Selejilin (Moverdin® 5 mg tablet), amfetamin metaboliti olduğundan sabah tek tablet olarak verilir ve hafif semptomatik yarar sağlar. Doz aşımında her ikisiyle de hipertansif kriz riski vardır, yan etkileri uykusuzluk, halüsinasyonlar ve ortostatik hipotansiyondur. Rasajilin ise Azilect® 1 mg tablet şeklinde günde tek doz alınır. Rasajilinin amfetamin metaboliti yoktur. MAO‑B inhibitörlerinin antidepresanlarla alınmaları önerilmez.
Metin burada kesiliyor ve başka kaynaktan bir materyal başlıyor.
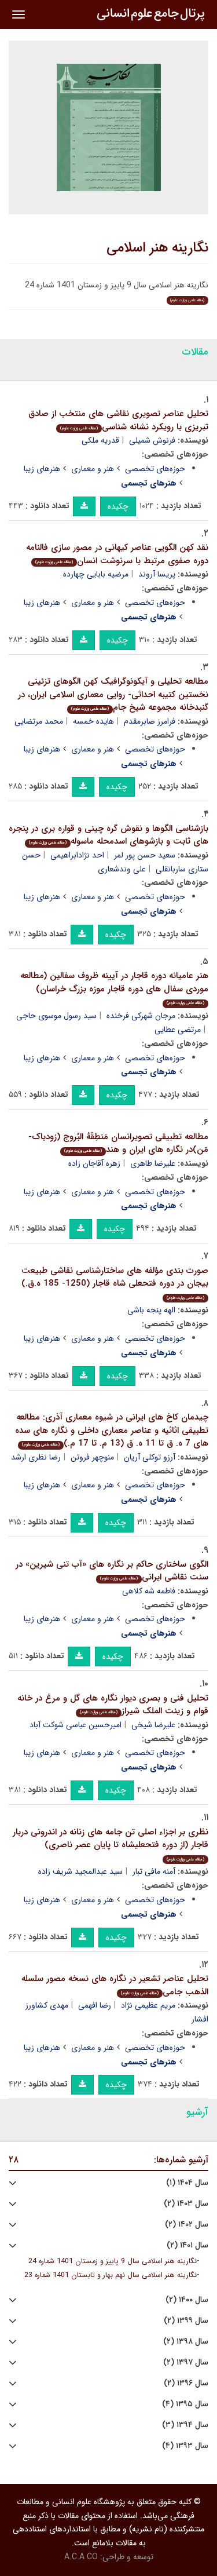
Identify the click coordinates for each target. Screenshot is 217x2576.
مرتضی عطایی (178, 1029)
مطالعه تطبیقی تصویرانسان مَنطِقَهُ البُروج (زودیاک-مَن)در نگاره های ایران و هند (118, 1143)
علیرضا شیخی (153, 1724)
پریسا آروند (156, 574)
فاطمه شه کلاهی (148, 1591)
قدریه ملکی (100, 440)
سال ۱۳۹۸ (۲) (185, 2342)
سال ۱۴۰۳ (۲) (186, 2204)
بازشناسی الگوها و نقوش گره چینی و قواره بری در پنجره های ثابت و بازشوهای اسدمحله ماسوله (108, 835)
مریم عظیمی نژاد (148, 2005)
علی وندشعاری (122, 869)
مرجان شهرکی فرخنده (140, 1015)
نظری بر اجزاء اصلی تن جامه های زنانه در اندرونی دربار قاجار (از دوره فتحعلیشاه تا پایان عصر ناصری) (110, 1844)
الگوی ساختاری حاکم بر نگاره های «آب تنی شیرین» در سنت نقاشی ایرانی (112, 1571)
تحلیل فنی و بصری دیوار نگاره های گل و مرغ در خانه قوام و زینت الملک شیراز (112, 1704)
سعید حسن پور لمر (144, 855)
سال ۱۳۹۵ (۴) (185, 2404)
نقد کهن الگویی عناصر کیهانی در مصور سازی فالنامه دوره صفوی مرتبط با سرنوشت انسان (117, 554)
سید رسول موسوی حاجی (56, 1015)
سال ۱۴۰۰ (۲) (186, 2300)
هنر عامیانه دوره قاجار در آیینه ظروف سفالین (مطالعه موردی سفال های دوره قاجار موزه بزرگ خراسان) (114, 987)
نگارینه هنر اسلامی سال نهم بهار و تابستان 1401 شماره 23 (110, 2275)
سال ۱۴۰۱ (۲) (187, 2245)
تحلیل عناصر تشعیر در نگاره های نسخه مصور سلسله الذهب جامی (114, 1985)
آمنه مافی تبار (154, 1871)
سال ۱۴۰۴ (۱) (187, 2183)
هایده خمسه (93, 721)
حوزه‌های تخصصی (155, 468)
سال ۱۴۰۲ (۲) (186, 2225)
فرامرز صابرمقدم (149, 721)
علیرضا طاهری (152, 1163)
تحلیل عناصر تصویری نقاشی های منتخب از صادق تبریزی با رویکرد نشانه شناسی (118, 420)
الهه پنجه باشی (151, 1310)
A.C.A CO (81, 2557)
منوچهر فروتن (92, 1457)
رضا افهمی (94, 2005)
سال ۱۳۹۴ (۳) (185, 2425)
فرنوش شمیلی (152, 440)
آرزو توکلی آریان (149, 1457)
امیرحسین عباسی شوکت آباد (76, 1724)
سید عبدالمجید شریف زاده (80, 1871)
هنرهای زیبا (42, 468)
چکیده (118, 506)
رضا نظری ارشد (36, 1457)
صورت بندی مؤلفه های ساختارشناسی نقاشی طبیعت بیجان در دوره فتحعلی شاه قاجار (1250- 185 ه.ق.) (114, 1282)
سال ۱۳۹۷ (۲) (185, 2362)
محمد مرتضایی (38, 721)
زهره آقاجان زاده (94, 1163)
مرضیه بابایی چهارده (95, 574)
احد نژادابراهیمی (77, 855)
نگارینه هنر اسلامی (157, 248)
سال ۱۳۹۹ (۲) (186, 2321)
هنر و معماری (92, 468)
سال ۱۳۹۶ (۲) (186, 2383)
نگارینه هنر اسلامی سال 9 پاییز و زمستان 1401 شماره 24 (112, 2261)
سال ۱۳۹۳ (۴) (185, 2446)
Tedavide yeni gelişmeler nelerdir?
PH tedavisinin temeli ilaç tedavisidir, levodopa yanıtının korunduğu ancak diskinezilerin özürlülüğe yol açtığı seçilmiş olgularda cerrahi tedavi gündeme gelebilir. LD dozunun etkisinin kısalmasına bağlı doz sonu kötüleşme yaşayan hastalar aralıklı olarak s.c. apomorfin zerkleri yaparak bir saat kadar rahatlama sağlayabilirler. Apomorfin pompası sürekli infüzyonla kararlı dopaminerjik uyarı sağlar. İç organlarda fibrozis geliştirebileceğinden ergo türevlerinden kaçınmak gerekir. Dopamin agonistlerinin ergo türevi olmayanlarının kullanılması uygundur. Yakın zamanda rotigotin cilt yaması formu ülkemizde kullanıma sunulacaktır. Dopamin agonistleri ile genç hastalarda dürtü kontrol bozukluğu yaşlıda halüsinasyonlar ve psikoz gelişebilir. Yutma zorluğu çeken hastalar için jejunostomi tüpünden duodenuma levodopa pompalayacak sistem ruhsatlanma aşamasındadır. Aşırı salya akışı olan hastalara parotis bezlerine lokal botulinum A nörotoksini zerkedilebilir, 3–6 ay süreyle rahatlama sağlanır. Diskinezisi olan hastaların tedavisine amantadin eklenebilir. Seçilmiş hastalara titremeye ya da diskinezilere yönelik olarak stereotaksi yöntemiyle derin beyin stimülasyonu uygulanabilir. Cerrahi yöntem diskinezilere ve tüm PH belirtilerine yönelik olarak subtalamik çekirdeğe uygulanır, ancak, LD’nın sağladığından daha fazla iyilik sağlamaz, hastalığı yavaşlatmaz.